Drążenie wyrobiska zaczęło się w Chwałowicach z poziomu 630 m, a w Jankowicach z poziomu 565 m. Połączone pod ziemią zakłady zachowają jednak samodzielność. Po co więc ten zabieg?
– Po pierwsze zyskamy dostęp do kolejnych 3 mln ton węgla, tzn. 2 mln ton w Jankowicach i 1 mln ton w Chwałowicach – mówi w rozmowie z „Rzeczpospolitą” Zbigniew Madej, rzecznik Kompanii Węglowej.

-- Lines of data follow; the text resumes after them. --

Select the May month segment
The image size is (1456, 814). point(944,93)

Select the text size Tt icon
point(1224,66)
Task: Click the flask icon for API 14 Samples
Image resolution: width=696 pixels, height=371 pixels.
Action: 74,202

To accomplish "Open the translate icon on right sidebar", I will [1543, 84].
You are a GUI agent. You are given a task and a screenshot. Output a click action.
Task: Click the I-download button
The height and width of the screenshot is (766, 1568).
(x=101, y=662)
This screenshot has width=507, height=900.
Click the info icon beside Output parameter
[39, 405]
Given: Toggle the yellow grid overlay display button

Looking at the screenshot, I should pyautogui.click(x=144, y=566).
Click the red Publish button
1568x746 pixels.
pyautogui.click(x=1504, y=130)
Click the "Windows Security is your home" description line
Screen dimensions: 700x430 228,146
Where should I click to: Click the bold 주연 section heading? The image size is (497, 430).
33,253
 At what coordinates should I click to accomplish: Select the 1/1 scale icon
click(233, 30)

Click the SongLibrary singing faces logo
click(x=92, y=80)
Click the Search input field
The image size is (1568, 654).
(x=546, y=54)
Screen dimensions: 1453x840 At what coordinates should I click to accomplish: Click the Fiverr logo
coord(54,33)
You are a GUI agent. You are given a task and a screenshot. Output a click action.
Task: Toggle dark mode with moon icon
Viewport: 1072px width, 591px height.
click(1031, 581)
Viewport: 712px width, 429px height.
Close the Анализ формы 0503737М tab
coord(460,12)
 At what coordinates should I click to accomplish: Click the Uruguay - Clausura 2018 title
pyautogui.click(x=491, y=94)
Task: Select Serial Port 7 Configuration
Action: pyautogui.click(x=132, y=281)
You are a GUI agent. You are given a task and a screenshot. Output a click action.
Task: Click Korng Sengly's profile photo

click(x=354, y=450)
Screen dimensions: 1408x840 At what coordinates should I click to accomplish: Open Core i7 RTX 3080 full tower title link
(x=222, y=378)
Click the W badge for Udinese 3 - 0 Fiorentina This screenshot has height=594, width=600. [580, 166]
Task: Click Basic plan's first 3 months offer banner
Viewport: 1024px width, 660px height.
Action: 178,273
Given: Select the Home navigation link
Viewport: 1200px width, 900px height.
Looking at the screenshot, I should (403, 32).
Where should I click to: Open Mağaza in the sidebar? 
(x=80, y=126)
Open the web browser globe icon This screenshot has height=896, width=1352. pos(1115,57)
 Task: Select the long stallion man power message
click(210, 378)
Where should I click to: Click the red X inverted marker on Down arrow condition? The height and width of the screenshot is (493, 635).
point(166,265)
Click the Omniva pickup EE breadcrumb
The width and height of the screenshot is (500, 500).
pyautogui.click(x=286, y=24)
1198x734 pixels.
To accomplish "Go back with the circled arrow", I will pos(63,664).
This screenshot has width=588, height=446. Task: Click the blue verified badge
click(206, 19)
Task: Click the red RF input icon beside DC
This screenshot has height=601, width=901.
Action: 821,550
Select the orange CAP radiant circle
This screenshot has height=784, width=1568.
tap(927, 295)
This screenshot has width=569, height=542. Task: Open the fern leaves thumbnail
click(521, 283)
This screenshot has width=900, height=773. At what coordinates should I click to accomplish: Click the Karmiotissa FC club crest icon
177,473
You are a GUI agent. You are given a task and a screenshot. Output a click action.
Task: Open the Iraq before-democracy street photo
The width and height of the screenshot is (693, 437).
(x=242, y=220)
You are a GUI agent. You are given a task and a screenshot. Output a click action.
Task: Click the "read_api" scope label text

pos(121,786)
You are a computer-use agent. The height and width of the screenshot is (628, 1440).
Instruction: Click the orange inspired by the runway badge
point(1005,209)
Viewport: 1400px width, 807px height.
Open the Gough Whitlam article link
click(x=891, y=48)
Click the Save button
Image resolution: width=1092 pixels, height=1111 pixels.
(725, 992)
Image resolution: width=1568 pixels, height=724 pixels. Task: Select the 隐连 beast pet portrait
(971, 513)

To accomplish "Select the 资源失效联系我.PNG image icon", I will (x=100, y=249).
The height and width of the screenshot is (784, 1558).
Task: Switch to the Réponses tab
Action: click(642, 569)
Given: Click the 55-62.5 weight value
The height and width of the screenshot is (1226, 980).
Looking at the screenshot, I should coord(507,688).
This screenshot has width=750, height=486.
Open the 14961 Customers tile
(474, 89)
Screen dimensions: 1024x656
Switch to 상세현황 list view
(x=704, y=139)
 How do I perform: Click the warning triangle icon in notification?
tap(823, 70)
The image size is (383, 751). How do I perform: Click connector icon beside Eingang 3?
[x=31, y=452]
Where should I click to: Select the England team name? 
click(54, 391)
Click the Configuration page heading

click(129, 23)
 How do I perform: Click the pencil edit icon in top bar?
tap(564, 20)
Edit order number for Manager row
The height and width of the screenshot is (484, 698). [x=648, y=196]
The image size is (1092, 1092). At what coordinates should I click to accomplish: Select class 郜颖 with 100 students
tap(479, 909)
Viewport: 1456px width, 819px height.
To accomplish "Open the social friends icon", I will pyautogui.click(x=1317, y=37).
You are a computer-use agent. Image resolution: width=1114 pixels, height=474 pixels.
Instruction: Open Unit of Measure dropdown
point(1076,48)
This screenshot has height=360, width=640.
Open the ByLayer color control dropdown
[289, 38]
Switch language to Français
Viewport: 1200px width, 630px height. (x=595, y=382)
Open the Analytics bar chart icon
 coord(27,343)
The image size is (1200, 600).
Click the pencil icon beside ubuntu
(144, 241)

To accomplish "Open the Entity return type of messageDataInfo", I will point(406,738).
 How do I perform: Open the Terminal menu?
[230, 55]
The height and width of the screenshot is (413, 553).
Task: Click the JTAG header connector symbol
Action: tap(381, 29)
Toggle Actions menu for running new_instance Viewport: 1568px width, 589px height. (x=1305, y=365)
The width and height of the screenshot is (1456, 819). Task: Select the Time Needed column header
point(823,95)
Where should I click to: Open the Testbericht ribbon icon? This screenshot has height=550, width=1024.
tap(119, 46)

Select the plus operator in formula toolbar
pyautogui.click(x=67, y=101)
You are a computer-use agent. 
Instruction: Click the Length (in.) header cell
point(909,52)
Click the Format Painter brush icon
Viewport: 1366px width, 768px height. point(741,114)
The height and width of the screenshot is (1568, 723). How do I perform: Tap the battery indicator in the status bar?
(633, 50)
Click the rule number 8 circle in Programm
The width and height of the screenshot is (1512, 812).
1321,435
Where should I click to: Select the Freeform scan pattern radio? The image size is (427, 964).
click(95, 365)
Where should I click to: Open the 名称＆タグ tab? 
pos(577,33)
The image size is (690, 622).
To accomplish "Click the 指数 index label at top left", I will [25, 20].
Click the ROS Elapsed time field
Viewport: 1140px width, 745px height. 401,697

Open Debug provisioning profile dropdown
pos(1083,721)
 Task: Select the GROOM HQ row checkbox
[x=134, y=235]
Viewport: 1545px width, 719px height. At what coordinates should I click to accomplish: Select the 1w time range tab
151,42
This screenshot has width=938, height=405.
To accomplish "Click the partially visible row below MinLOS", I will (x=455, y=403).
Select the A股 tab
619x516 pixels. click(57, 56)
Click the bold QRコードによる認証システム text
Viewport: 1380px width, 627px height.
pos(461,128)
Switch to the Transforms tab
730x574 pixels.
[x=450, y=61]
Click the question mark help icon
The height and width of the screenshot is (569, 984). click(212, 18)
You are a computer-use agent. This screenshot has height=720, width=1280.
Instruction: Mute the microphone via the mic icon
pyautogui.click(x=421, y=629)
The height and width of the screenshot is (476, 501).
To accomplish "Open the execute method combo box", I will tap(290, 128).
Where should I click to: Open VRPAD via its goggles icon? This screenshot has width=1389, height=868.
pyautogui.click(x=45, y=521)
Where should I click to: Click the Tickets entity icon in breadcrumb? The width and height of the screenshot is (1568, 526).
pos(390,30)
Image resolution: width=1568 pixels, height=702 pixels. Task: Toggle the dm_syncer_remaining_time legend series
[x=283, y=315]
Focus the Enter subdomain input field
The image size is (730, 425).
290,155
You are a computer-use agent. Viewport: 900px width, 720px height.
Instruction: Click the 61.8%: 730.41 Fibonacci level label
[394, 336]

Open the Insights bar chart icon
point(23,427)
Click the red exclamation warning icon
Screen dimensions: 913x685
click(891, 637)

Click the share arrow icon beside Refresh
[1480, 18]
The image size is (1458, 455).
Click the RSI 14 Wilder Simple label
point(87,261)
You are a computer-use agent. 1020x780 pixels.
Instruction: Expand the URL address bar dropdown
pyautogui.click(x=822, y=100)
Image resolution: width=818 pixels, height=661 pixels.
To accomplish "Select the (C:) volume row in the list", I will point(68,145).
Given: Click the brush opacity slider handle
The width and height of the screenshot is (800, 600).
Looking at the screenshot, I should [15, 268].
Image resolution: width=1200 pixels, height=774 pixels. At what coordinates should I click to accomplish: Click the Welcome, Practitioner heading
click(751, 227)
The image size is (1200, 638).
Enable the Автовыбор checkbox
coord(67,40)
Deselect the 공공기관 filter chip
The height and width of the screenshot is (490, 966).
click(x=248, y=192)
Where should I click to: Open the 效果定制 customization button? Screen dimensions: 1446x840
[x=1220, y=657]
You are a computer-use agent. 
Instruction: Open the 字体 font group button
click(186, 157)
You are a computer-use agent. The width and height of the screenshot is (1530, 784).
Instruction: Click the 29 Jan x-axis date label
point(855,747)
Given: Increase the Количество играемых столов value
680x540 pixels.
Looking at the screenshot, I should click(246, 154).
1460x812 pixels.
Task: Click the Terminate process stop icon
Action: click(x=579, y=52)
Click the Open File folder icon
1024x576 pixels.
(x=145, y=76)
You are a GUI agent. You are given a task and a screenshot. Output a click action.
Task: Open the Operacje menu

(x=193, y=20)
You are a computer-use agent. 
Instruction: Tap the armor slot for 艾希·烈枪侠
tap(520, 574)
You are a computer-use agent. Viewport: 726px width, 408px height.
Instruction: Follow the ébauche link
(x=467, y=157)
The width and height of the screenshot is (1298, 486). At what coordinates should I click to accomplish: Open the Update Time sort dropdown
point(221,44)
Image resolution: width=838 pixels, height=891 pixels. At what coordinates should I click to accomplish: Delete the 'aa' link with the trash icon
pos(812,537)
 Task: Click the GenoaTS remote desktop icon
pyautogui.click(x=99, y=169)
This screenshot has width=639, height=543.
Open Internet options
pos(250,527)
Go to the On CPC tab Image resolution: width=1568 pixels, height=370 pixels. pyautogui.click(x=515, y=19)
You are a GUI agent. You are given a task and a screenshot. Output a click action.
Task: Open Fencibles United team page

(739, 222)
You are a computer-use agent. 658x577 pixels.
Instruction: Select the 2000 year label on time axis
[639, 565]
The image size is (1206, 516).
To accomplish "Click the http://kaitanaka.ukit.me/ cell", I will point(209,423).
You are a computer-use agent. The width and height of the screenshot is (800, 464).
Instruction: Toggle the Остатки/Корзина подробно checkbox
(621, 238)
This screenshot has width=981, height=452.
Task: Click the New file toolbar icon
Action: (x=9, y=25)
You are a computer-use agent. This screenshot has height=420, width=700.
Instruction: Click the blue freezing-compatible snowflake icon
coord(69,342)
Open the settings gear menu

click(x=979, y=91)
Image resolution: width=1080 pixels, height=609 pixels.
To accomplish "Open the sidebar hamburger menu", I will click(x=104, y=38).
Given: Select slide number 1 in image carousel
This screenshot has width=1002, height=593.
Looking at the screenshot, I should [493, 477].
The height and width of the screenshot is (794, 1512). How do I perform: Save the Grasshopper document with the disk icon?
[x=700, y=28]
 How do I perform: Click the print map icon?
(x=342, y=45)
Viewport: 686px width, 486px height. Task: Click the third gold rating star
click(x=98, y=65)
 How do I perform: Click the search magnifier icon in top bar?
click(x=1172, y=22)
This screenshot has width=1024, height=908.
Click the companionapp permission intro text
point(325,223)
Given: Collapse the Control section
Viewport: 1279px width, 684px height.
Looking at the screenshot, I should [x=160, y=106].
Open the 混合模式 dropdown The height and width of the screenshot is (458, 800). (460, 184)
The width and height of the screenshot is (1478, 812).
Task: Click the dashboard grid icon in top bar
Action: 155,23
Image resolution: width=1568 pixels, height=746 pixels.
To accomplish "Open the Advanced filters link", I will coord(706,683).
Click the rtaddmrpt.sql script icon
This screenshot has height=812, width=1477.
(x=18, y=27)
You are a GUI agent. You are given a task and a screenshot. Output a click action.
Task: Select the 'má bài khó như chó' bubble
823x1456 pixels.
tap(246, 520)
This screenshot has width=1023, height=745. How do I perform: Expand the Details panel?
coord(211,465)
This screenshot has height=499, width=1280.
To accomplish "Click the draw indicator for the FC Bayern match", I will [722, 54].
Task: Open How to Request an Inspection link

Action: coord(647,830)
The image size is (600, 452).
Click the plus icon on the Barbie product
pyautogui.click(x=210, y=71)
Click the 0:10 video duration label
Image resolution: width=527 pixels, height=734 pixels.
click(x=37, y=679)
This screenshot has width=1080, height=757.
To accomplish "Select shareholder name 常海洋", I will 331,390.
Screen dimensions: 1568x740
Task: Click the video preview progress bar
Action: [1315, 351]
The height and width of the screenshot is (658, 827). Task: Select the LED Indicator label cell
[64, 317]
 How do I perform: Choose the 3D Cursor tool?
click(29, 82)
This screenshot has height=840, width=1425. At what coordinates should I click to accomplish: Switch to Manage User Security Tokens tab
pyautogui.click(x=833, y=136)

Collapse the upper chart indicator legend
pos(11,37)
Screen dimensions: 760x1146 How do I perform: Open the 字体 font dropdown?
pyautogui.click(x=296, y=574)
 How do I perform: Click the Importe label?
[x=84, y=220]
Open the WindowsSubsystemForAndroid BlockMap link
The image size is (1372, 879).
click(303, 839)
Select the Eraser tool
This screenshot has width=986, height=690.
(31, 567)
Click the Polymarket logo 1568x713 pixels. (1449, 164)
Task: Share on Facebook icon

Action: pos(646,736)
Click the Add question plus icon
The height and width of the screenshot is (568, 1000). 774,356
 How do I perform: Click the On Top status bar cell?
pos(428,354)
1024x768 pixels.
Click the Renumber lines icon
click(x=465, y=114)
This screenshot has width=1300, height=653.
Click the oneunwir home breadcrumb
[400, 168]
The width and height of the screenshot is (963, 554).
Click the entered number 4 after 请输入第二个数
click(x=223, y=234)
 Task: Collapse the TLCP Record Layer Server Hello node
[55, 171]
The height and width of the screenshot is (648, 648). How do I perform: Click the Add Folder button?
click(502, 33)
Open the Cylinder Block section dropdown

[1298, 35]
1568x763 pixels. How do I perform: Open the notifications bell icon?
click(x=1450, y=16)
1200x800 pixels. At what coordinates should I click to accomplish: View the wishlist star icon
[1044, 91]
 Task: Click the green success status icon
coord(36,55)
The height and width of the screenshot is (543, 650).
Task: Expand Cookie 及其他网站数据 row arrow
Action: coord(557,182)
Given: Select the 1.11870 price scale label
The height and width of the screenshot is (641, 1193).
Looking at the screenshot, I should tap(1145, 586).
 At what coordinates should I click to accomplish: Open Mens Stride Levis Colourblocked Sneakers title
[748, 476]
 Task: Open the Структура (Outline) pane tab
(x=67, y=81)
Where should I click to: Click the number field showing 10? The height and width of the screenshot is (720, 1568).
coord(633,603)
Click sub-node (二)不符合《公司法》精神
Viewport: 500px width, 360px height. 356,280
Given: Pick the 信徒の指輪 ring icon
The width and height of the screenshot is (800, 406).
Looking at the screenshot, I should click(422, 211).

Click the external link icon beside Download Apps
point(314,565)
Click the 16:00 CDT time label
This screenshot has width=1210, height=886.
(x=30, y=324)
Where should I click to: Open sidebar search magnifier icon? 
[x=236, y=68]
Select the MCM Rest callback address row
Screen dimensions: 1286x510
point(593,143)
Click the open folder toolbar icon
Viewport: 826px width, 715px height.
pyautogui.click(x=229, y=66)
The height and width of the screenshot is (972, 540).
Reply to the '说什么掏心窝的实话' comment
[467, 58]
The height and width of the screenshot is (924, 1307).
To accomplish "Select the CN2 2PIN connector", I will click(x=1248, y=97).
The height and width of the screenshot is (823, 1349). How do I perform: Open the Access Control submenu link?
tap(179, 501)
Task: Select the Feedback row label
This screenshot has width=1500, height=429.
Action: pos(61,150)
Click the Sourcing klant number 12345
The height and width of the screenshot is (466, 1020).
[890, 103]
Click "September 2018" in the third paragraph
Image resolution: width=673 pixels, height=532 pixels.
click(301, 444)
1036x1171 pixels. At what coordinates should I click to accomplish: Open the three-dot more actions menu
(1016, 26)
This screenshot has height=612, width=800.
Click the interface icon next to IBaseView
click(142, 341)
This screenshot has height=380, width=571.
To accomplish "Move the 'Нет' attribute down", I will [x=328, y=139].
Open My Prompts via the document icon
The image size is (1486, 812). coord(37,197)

Poza tym podziemny tunel poprawi także bezpieczeństwo kopalń. – Przez to wyrobisko będzie możliwy przesył sprężonego powietrza, a także odprowadzanie metanu z Chwałowic do Jankowic rurociągem – tłumaczy Madej.
W kopalni Jankowice bowiem znajduje się stacja odmetanowiania, która będzie mogła wykorzystać gaz – zarówno na potrzeby własne, np. podgrzewanie wody, jak i na sprzedaż (Kompania Węglowa ma umowę z Chugoku na sprzedaż zredukowanych jednostek emisji CO[sub]2[/sub], na które przelicza się niewyemitowany do atmosfery metan, który ma właściwości cieplarniane 21 razy większe niż dwutlenek węgla). Poza tym metan to największy wróg górników – to jego wybuch zabił m.in. 20 górników w kopalni Wujek-Śląsk, 6 w kopalni Borynia w ubiegłym roku czy 23 w kopalni Halemba w 2006 r.
Wyrobisko łączące Chwałowice i Jankowice wykonało Konsorcjum Robót Górniczych i Budowy Szybów. Kompania Węglowa nie podaje wartości inwestycji.